Prinsip toleransi yang ditawarkan Islam dan ditawarkan sebagian kaum
muslimin sungguh sangat jauh berbeda. Sebagian orang yang disebut ulama
mengajak umat untuk turut serta dan berucap selamat pada perayaan non
muslim. Namun Islam tidaklah mengajarkan demikian. Prinsip toleransi
yang diajarkan Islam adalah membiarkan umat lain untuk beribadah dan
berhari raya tanpa mengusik mereka. Senyatanya, prinsip toleransi yang
diyakini sebagian orang berasal dari kafir Quraisy di mana mereka pernah
berkata pada Nabi kita Muhammad,
“Wahai Muhammad, bagaimana kalau kami beribadah kepada Tuhanmu dan
kalian (muslim) juga beribadah kepada Tuhan kami. Kita bertoleransi
dalam segala permasalahan agama kita. Apabila ada sebagaian dari ajaran
agamamu yang lebih baik (menurut kami) dari tuntunan agama kami, kami
akan amalkan hal itu. Sebaliknya, apabila ada dari ajaran kami yang
lebih baik dari tuntunan agamamu, engkau juga harus mengamalkannya.” (Tafsir Al Qurthubi, 14: 425).
Prinsipnya sama dengan kaum muslimin saat ini di saat non muslim
mengucapkan selamat Idul Fitri, mereka pun balik membalas mengucapkan
selamat natal. Itulah tanda akidah yang rapuh.
Toleransi dalam Islam vs JIL
Siapa bilang Islam tidak mengajarkan toleransi? Justru Islam
menjunjung tinggi toleransi. Namun toleransi apa dulu yang dimaksud.
Toleransi yang dimaksud adalah bila kita memiliki tetangga atau teman
Nashrani, maka biarkan ia merayakan hari besar mereka tanpa perlu kita
mengusiknya. Namun tinggalkan segala kegiatan agamanya, karena menurut
syariat islam, segala praktek ibadah mereka adalah menyimpang dari
ajaran Islam alias bentuk kekufuran.
Satu kesalahan besar bila kita turut serta merayakan atau meramaikan
perayaan mereka, termasuk juga mengucapkan selamat.
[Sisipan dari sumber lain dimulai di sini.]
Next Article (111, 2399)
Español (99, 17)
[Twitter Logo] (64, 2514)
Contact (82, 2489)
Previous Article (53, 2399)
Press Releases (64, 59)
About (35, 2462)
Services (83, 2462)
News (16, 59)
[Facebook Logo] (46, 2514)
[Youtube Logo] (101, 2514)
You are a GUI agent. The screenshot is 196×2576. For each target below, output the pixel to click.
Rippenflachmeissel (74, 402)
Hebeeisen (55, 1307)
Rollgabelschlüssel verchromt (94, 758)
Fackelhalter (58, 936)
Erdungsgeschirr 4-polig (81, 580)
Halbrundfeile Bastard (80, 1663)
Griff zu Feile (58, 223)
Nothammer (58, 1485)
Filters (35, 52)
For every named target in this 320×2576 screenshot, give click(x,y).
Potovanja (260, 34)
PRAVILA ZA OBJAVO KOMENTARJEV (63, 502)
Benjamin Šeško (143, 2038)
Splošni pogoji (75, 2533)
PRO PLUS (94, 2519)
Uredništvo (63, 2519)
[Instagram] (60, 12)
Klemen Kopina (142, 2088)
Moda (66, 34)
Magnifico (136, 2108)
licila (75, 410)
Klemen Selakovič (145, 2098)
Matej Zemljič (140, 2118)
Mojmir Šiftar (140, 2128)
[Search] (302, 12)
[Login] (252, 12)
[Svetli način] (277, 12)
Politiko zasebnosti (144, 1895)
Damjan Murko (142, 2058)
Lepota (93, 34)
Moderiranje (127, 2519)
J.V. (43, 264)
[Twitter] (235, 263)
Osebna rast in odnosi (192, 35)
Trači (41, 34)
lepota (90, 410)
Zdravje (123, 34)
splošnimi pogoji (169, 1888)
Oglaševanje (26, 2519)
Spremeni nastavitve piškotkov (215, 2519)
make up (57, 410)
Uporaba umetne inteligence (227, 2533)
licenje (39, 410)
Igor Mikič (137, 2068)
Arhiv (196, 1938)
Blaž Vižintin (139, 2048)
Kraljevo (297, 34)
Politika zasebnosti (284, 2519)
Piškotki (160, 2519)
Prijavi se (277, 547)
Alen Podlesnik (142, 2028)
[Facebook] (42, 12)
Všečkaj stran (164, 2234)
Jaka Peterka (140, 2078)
Sebagaimana salah
besar bila teman kita masuk toilet lantas kita turut serta masuk ke
toilet bersamanya. Kalau ia masuk toilet, maka biarkan ia tunaikan
hajatnya tersebut. Apa ada yang mau temani temannya juga untuk lepaskan
kotorannya? Itulah ibarat mudah mengapa seorang muslim tidak perlu
mengucapkan selamat natal. Yang kita lakukan adalah dengan toleransi
yaitu kita biarkan saja non muslim merayakannnya tanpa mengusik mereka.
Jadi jangan tertipu dengan ajaran toleransi ala orang-orang JIL
(Jaringan Islam Liberal) yang “sok intelek” yang tak tahu arti toleransi dalam Islam yang sebenarnya.
Toleransi dalam Islam
Allah Ta’ala berfirman,
لَا
يَنْهَاكُمُ اللَّهُ عَنِ الَّذِينَ لَمْ يُقَاتِلُوكُمْ فِي الدِّينِ
وَلَمْ يُخْرِجُوكُمْ مِنْ دِيَارِكُمْ أَنْ تَبَرُّوهُمْ وَتُقْسِطُوا
إِلَيْهِمْ إِنَّ اللَّهَ يُحِبُّ الْمُقْسِطِينَ (8) إِنَّمَا يَنْهَاكُمُ
اللَّهُ عَنِ الَّذِينَ قَاتَلُوكُمْ فِي الدِّينِ وَأَخْرَجُوكُمْ مِنْ
دِيَارِكُمْ وَظَاهَرُوا عَلَى إِخْرَاجِكُمْ أَنْ تَوَلَّوْهُمْ وَمَنْ
يَتَوَلَّهُمْ فَأُولَئِكَ هُمُ الظَّالِمُونَ (9)
“Allah tidak melarang kamu untuk berbuat baik dan berlaku adil
terhadap orang-orang yang tiada memerangimu karena agama dan tidak
(pula) mengusir kamu dari negerimu. Sesungguhnya Allah menyukai
orang-orang yang berlaku adil. Sesungguhnya Allah hanya melarang kamu
menjadikan sebagai kawanmu orang-orang yang memerangimu karena agama dan
mengusir kamu dari negerimu, dan membantu (orang lain) untuk
mengusirmu. Dan barangsiapa menjadikan mereka sebagai kawan, maka mereka
itulah orang-orang yang zalim.” (QS. Al Mumtahanah: 8-9)
Ayat ini mengajarkan prinsip toleransi, yaitu hendaklah setiap muslim
berbuat baik pada lainnya selama tidak ada sangkut pautnya dengan hal
agama.
Ibnu Katsir rahimahullah berkata, “Allah tidak melarang kalian
berbuat baik kepada non muslim yang tidak memerangi kalian seperti
berbuat baik kepada wanita dan orang yang lemah di antara mereka.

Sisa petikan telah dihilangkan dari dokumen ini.